### 本文
══════
もちろん、現時点ではAの語った内容が「今現在」なのか「過去」なのかは不明ですが、児童虐待防止法第6条において「児童虐待を受けたと思われる児童を発見した者は、速やかに、これを市町村、都道府県の設置する福祉事務所若しくは児童相談所又は児童委員を介して市町村、都道府県の設置する福祉事務所若しくは児童相談所に通告しなければならない」とあるように、虐待の可能性がある時点で通告することが義務づけられています。

ですから、スクールカウンセラーであるCが行うべき最初の対応は、学校の管理職にAの語った事実経過を伝えることになるわけであり、これは法律によって定められている「義務」ですから他の何にも優先されるべきものになりますね。

なお、管理職に伝える際に、こうした事実経過に加えて、専門家としての見立てを伝えておくのも大切だと思います。

具体的には、Aが「ささいなきっかけからクラスメイトにひどく殴り掛かった」という出来事に関しても、DVというモデルの存在が影響しているが故の可能性、虐待家庭に育った子どもの情緒の爆発のリスクが大きいこと、などのように心理的虐待を受けていることが学校での生徒指導案件にも関わってきているという見立てを伝えることで、管理職にも児童虐待の通告がAの学校内の問題を改善する方法としても有効であるという認識を持ってもらうことができます。

時々、学校の管理職がSCからの報告を聞いても動いてくれないといった類の話を耳にするのですが、もちろん組織や管理職の資質に問題があるという可能性とともに、SCが見立てを伝えることで学校で起こっている問題の改善になり得るという見通しが伝えられているか否かも重要になってきます(もちろん、学校の問題と関係なくても、虐待の可能性があるのであれば通告がmustなのですが)。

そうした対応をSCがしっかりとやっているにも関わらず管理職の危機意識が薄い場合は、SCとしてちゃんと記録を残しておくなどの「自分を守るための措置」を採った上で、どう対応するかを考えていくことが大切ですね。

以上より、本事例においてAには「ささいなきっかけからクラスメイトにひどく殴り掛かった」「欠席が多くなってきた」などの問題はありますが、そうした学校内での生徒指導および教育相談的側面の問題よりも、Aに対する心理的虐待の存在が懸念されるという事実が優先的にケアされるべきであり、そのための対応を取るよう管理職に働きかけることが最も優先されることになります。

よって、選択肢⑤が適切と判断できます。

① Aの家庭環境を詳細にアセスメントする。
② 外部機関と連携しAの発達検査を速やかに行う。

上記の通り、SCとしては児童相談所への通告を前提に、管理職に働きかけることが最優先なわけですが、それ以外の選択肢についても見ていきましょう。

ここに挙げた選択肢に関しては、まとめて「児童相談所に通告後に、児童相談所内で行われる可能性が高い対応」ということになります。

心理的虐待の可能性が示唆された以上、まずは通告を行うのが最優先であり、「もっと詳細に家族環境をアセスメントしてから通告」とかにはなりません。
══════
### 生データ
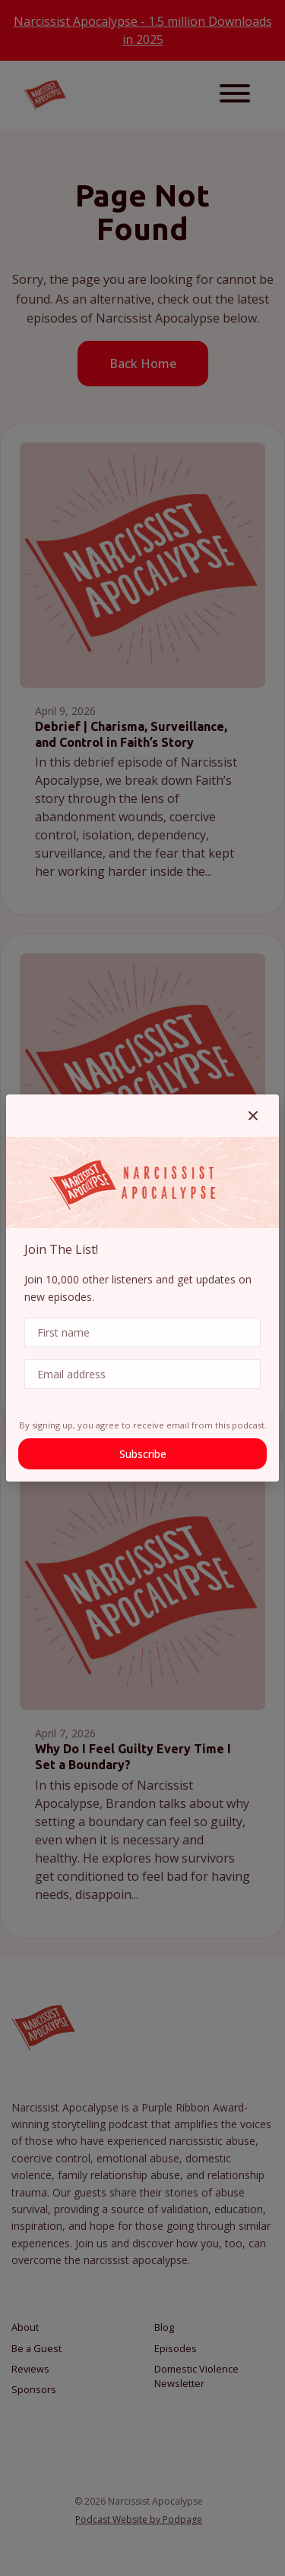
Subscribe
══════
### 作業内容
A) 児童虐待の通告を扱った本文によれば、スクールカウンセラーであるCが最初に行うべき対応は何か。
B) 児童虐待の通告を扱った本文を、最後の文の後から書き継げ。
一覧はこの作業に関係しない。

### 解答
A) 学校の管理職に、Aの語った事実経過を伝えること。

B)
人によっては「詳細にアセスメントして、その内容を児童相談所に伝えれば役立つのではないか」と考える人もいるかもしれませんが、そういう情報を児童相談所に伝えたとしても、やはり児童相談所は機関の責任としてそうした事実を再確認せねばなりません。

言い換えれば、Aに対して何度も虐待状況について語らせる結果となりますから、その点に関しては控えるという選択肢が適切だろうと思います。

なお、本事例のような状況における一般的な流れとしては、①SCがAから虐待の可能性を聞く、②SCが管理職にその事実を伝えて児童相談所等への通告を検討してもらう、③その間、Aは別室で待機してもらい、別の教員が一緒にいるようにする、④通告の判断をするのであれば、その間の対応は児童相談所と連携して決める(たいていは到着するまでの間、学校で待機させる形になる)、ということになります。

ということで、選択肢①の「Aの家庭環境を詳細にアセスメントする」に関しては控える方が望ましいと言えます(「通告が優先だから」という解説もできますが、Aへの心理的影響を踏まえて「トラウマになるかもしれない情報を語らせることの危険」という観点をもって「控える」のが大切ですね)。

また、発達検査に関しては、当然通告が優先なのであり得ないのですが、通告後に児童相談所内で行われる可能性はあるでしょう(選択肢②の「外部機関と連携し」というのは、明らかに時間がかかりすぎて虐待事例においてはリスクが高い)。

学校からの情報で「ささいなきっかけからクラスメイトにひどく殴り掛かった」という情報は児童相談所に伝わるわけですから、一時保護になった場合には発達検査も行われる場合が多いだろうと思います。

もちろん、虐待状況による情緒の不安定性という方向も考えておくことが大切ですね。

以上より、選択肢①および選択肢②は不適切と判断できます。

③ Bと協力してAと両親を交えた面談の場を設ける。
④ 学校でカウンセリングを受けることをAの保護者に提案するよう、Bに伝える。

先述の通り、本事例では虐待の通告を前提に対応していくことになるので、ここで挙げた選択肢は除外することになります。

選択肢①および選択肢②も同様ですが、わざわざ分けて解説しているのは、選択肢①と選択肢②の対応はAへの支援のどこかで行われる可能性がありますが(例えば、一時保護された後に行われる等)、ここで挙げた選択肢③と選択肢④に関しては、少なくとも現時点では想定しない対応ということになります。

まず選択肢③については、DVをしている夫とその妻という両親を呼び出し、面談の場を設定することで何を期待しているのか不明です。

DVについて話題にすることは、Aがそのことを話したと明示したも同然ですから秘密保持義務違反になりますし、加えてそのこと自体がAに更なる虐待被害を招く恐れもあります。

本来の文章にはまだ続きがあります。